After putting in print a challenge to think about how well we Christians are advancing God’s purpose, it seems a propos that I report in and share how I decided to meet the challenge and try to communicate God’s will and purpose in the presentations I shared in Mexico.

Sunday morning, I spoke on the theme, “Encounter with God.” My point was that only in genuine encounter and presence do we meet God and join him in his purpose in this world. That lesson was presented primarily to Christians in the local church. I followed up with a lesson, “Portraits of Jesus.” Several visitors were present for the second lesson. My purpose was to communicate some of the many pictures or descriptions the Bible gives us as we try to understand Jesus.

If one of the primary desires of God for his creation is that we recognize him, that we come to know him and understand his nature, understanding the living Word who came to show us God is paramount. The problem of worship is a problem of knowledge. We cannot worship that One whom we do not know. We will not honor anyone or anything that we do not understand. A beginning point in returning the church to alignment with God’s purpose is to “preach Christ.” We must do a better job of telling the story. We must tell the story again and again. We must know the story, share the story, let the story form us and transform us. The recognition of who God really is–his nature, his actions, his character, his emotion–is essential to worship.

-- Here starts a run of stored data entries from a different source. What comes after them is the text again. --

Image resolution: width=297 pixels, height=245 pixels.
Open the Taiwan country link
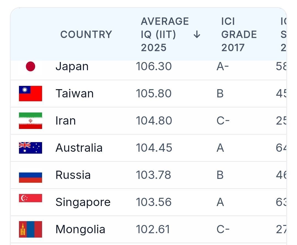[x=75, y=94]
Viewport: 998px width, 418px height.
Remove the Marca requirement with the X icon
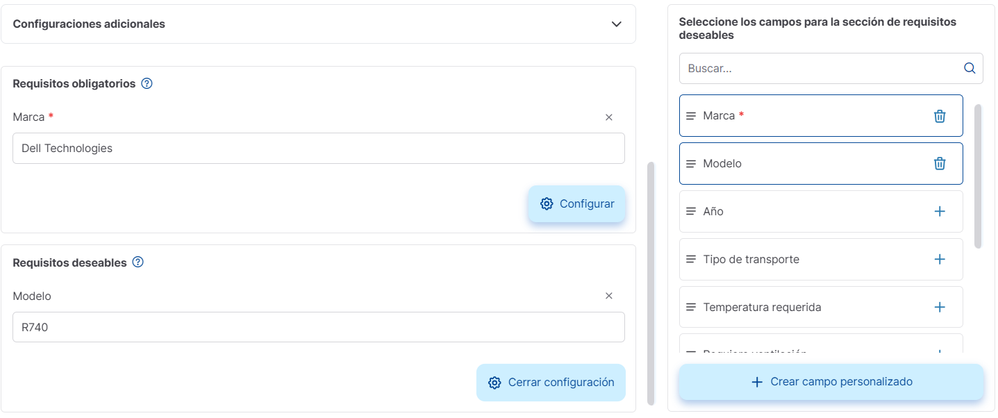pos(608,117)
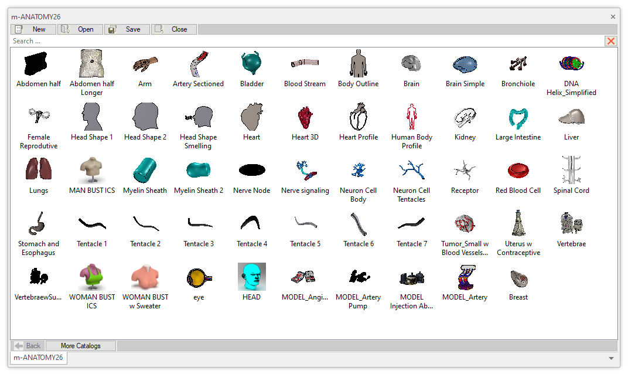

Worship (honor, respect, revererence) precedes desire for relationship. The church has busied itself too often trying to get people into relationship with God before those people know God, desire God, respect God. People are baptized with no desire or intention to connect with God, except selfishly seeking salvation as an escape hatch. People are baptized with no desire or intention to worship, no desire or intention to connect with the body of Christ in relationship. We can blame others, but we could as well point the finger inward and say, “Shame on us!” We have misused Christianity, we have miscommunicated God’s purpose and desire, and we ourselves have evidenced selfish motivations. We pay the price in the relationships of our life–both vertical and horizontal.